OpenSearch/docs/reference/migration/migrate_5_0.asciidoc

[[breaking-changes-5.0]]
== Breaking changes in 5.0

This section discusses the changes that you need to be aware of when migrating
your application to Elasticsearch 5.0.

[IMPORTANT]
.Known networking bug in 5.0.0-alpha5
======================================================

There is a bug in the new Netty4 implementation in this release which affects any REST request with
a body that is sent in two requests, the first with an `Expect: 100-continue` header.
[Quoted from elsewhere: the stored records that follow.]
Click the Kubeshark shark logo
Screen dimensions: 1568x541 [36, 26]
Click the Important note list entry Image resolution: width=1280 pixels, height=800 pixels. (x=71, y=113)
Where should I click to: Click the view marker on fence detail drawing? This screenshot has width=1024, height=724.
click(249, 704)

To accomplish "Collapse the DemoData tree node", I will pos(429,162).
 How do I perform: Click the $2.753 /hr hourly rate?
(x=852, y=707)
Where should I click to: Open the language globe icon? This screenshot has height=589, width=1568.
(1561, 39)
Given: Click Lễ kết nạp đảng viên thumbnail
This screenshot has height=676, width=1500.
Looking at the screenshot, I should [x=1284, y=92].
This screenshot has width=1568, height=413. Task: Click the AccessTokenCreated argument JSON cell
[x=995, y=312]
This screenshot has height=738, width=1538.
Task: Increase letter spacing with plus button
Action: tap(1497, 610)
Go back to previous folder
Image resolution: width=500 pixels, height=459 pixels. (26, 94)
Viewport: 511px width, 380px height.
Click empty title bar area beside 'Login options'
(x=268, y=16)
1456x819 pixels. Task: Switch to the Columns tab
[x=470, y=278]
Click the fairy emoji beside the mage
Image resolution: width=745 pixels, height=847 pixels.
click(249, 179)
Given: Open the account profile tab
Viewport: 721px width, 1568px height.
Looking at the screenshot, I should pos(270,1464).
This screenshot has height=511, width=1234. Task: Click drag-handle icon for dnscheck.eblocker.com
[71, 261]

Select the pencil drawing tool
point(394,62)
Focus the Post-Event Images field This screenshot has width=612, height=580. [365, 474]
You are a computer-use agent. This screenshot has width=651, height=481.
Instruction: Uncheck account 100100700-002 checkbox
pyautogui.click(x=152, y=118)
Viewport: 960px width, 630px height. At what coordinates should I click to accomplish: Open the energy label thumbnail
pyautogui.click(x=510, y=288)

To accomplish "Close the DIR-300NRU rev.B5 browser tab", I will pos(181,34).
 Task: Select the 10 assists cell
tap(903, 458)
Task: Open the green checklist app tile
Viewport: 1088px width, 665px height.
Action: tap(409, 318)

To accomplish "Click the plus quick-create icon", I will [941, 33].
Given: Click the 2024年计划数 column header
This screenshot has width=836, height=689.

This bug will
manifest with an exception similar to the following:

[source,txt]
----
[WARN ][http.netty4] [wtOV9Vb] caught exception while handling client http traffic, closing connection [id: 0x1320b717, L:/0:0:0:0:0:0:0:1:9200 - R:/0:0:0:0:0:0:0:1:54732]
java.lang.UnsupportedOperationException: unsupported message type: DefaultFullHttpResponse (expected: ByteBuf, FileRegion)
----

This is due to incorrect handling of the `Expect` HTTP header, and it can be
worked around in one of three ways:

* Use a client which does not add `Expect` headers (including the official clients).

* Pass a blank `Except` header, e.g.
+
[source,sh]
----
curl -H 'Expect:' ...
----

* Use Netty3 for the HTTP layer by passing the following setting at startup:
+
[source,sh]
----
./bin/elasticsearch -Ehttp.type=netty3
----

======================================================

[float]
[[migration-plugin]]
=== Migration Plugin

The https://github.com/elastic/elasticsearch-migration/blob/2.x/README.asciidoc[`elasticsearch-migration` plugin]
(compatible with Elasticsearch 2.3.0 and above) will help you to find issues
that need to be addressed when upgrading to Elasticsearch 5.0.

[float]
=== Indices created before 5.0

Elasticsearch 5.0 can read indices created in version 2.0 or above.  An
Elasticsearch 5.0 node will not start in the presence of indices created in a
version of Elasticsearch before 2.0.

[IMPORTANT]
.Reindex indices from Elasticseach 1.x or before
=========================================

Indices created in Elasticsearch 1.x or before will need to be reindexed with
Elasticsearch 2.x in order to be readable by Elasticsearch 5.x. It is not
sufficient to use the <<indices-upgrade,`upgrade`>> API.  The easiest
way to reindex old indices is to upgrade to Elasticsearch 2.3 or later and to use the
`reindex` API, or the reindex UI provided by the <<migration-plugin,Migration Plugin>>.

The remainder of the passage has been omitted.